In all honesty, I didn’t really think it was that bad to be in his enclosure with him hanging out. We took bathroom breaks, cuddled, I got to give him his dinner and breakfast. Day became night and we settled in for a night of sleep. I think this is when the reality and the reason for this event really began to sink in for me and I began to understand the impact that shelter life can have on a dog’s mental health.

The SPCA truly gives all the animals that come in the very best care, attention and love, but a shelter is still a shelter and while it has MANY positives, being kept in an enclosure day in and day out can truly impact the mental health of these animals, and I felt it first hand.

At about 3 am after struggling to get comfortable and fall asleep, I woke up in a panic; scared, a bit confused, and feeling a bit sick to my stomach. I only had about 3 hours of restless sleep at this point. Thankfully, Franklin was there to comfort me. I think he could feel my panic and moved to curl up under my arm, laid partly across my chest, putting some pressure on me.

All I could think about is how I wanted to escape, go home, be in my bed, warm, loved, safe and cared for. I realized that what I was experiencing is what the shelter animals experience every day. Even though my day felt easy, that my panic, fear, not feeling well was an accumulation of all the smells, activity, new people walking by the windows, dogs barking, trying to get comfortable and trying to sleep was affecting my mental health. And this was just a 24-hour period.

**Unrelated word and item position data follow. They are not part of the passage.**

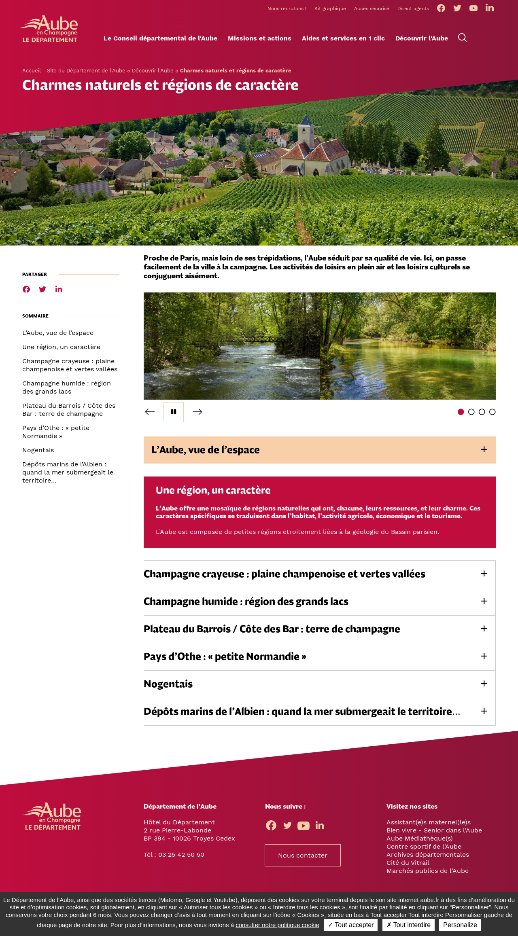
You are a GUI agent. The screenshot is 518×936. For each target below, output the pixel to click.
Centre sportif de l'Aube (423, 849)
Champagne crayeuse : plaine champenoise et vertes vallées (69, 367)
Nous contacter (302, 858)
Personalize (460, 924)
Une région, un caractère (61, 349)
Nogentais (38, 452)
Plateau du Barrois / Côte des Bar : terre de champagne (68, 412)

Franklin comforted me. He knew what I was feeling and in turn I wrapped my arms around him and we both fell back asleep. Even when Franklin had other places to sleep or rest, he stayed by my side. His loyalty, perseverance, love, and cuddles helped me survive 24 hours of a day in the life of a shelter pet.

I hope that one day he will find someone to do the same for him, so that he doesn’t just survive but thrive. He deserves so much and he taught me so much. This event not only raised awareness about the ongoing issues of overcrowding in shelters, but the effects of being in a shelter short term and long term and how it can negatively affect the mental health of these beautiful creatures. It definitely impacted me in ways I didn’t expect.

I know now even more than before how crucial my job as a volunteer is, how important fostering is and how important adopting from a shelter is. And Franklin, you are truly the bestest boy. Thank you for taking me in and showing me a day in the life of Franklin and all our other shelter friends!